Tuesday, December 22, 2009

Richard Wright's Native Son is gripping and painful

Native Son (Harper, 1940), by Richard Wright . A novel on CD by Harperaudio.com. Excellently read and performed by Peter Francis James.

I have listened to more than half of the novel, and I am always sorry when I either get to the parking lot at work, or the garage at home, and I have to turn off the car.

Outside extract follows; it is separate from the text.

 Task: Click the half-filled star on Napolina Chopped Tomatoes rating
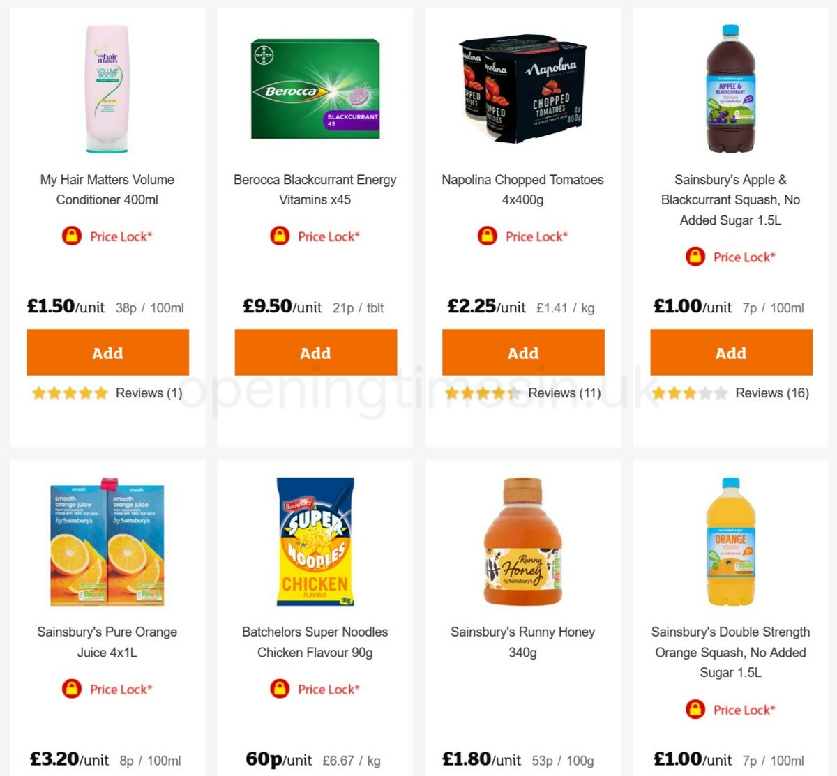[x=514, y=393]
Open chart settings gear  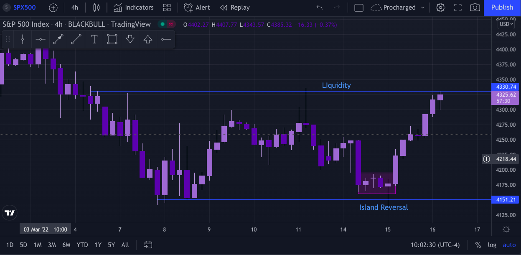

Once Bigger Thomas, the young black man whose mind and thoughts and skin and sweat is detailed in the story, commits murder, I felt as if his nightmare were mine. I found myself imagining a different sequence of events for Bigger, that he would have found a way to control his fear when Mrs. Dalton appeared in the doorway, that he would not have suffocated Mary Dalton, that he would go on to work for the Daltons as their driver, that he would move his mother, brother, and sister out of the rat-infested room they live in, that he would make sure his brother and sister went to school -- a happy ending. But no, Bigger thinks out what he's going to do, and he does it, and it's not happy -- it means carrying a dead white woman down the stairs in a trunk, stuffing her body into a burning coal furnace. It's ghastly. It's depraved. It's hard to listen to.

All the characters act with an almost scary realism. The blacks and whites are as I, and I bet most other Americans who haven't lived sequestered lives, have known them to be.